**What to work on**
Restate word for word the run of lines that begins at the one containing "Given: Click ENCE" and ends at the last line of the listing.

====

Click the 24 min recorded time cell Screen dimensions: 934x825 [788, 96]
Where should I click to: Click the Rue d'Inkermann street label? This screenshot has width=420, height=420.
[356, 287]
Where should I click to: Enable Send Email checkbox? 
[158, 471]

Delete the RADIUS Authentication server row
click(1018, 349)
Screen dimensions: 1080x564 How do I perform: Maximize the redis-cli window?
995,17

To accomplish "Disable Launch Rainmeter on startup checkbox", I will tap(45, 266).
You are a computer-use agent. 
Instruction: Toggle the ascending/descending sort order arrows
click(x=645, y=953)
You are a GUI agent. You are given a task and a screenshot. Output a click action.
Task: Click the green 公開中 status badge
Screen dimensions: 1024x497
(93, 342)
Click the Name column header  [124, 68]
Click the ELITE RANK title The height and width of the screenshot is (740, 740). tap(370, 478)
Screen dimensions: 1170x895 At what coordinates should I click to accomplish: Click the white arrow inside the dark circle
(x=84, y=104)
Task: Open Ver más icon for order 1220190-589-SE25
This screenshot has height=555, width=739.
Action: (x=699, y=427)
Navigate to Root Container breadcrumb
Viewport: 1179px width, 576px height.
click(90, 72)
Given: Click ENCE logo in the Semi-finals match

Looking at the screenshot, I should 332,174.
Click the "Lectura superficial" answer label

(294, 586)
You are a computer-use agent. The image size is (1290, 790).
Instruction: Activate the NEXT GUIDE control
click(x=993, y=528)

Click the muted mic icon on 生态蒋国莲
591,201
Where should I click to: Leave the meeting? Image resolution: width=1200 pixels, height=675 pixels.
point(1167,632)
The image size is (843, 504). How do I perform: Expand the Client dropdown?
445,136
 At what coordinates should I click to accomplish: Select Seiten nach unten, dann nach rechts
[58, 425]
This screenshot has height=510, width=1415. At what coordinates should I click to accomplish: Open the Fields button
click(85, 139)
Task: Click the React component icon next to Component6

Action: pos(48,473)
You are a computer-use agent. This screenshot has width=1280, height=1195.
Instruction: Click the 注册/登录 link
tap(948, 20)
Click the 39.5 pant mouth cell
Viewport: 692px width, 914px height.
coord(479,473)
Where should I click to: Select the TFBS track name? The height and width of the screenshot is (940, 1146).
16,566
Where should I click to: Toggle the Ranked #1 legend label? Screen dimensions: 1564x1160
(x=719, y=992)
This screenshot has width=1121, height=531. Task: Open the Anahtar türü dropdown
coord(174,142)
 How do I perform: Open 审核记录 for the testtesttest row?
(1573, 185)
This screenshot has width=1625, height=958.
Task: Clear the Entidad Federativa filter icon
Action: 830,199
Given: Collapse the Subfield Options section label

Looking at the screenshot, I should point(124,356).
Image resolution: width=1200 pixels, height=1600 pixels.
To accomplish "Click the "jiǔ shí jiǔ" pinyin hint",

====

**Solution below**
Given: Click ENCE logo in the Semi-finals match

Looking at the screenshot, I should 332,174.
Click the "Lectura superficial" answer label

(294, 586)
You are a computer-use agent. The image size is (1290, 790).
Instruction: Activate the NEXT GUIDE control
click(x=993, y=528)

Click the muted mic icon on 生态蒋国莲
591,201
Where should I click to: Leave the meeting? Image resolution: width=1200 pixels, height=675 pixels.
point(1167,632)
The image size is (843, 504). How do I perform: Expand the Client dropdown?
445,136
 At what coordinates should I click to accomplish: Select Seiten nach unten, dann nach rechts
[58, 425]
This screenshot has height=510, width=1415. At what coordinates should I click to accomplish: Open the Fields button
click(85, 139)
Task: Click the React component icon next to Component6

Action: pos(48,473)
You are a computer-use agent. This screenshot has width=1280, height=1195.
Instruction: Click the 注册/登录 link
tap(948, 20)
Click the 39.5 pant mouth cell
Viewport: 692px width, 914px height.
coord(479,473)
Where should I click to: Select the TFBS track name? The height and width of the screenshot is (940, 1146).
16,566
Where should I click to: Toggle the Ranked #1 legend label? Screen dimensions: 1564x1160
(x=719, y=992)
This screenshot has width=1121, height=531. Task: Open the Anahtar türü dropdown
coord(174,142)
 How do I perform: Open 审核记录 for the testtesttest row?
(1573, 185)
This screenshot has width=1625, height=958.
Task: Clear the Entidad Federativa filter icon
Action: 830,199
Given: Collapse the Subfield Options section label

Looking at the screenshot, I should point(124,356).
Image resolution: width=1200 pixels, height=1600 pixels.
To accomplish "Click the "jiǔ shí jiǔ" pinyin hint",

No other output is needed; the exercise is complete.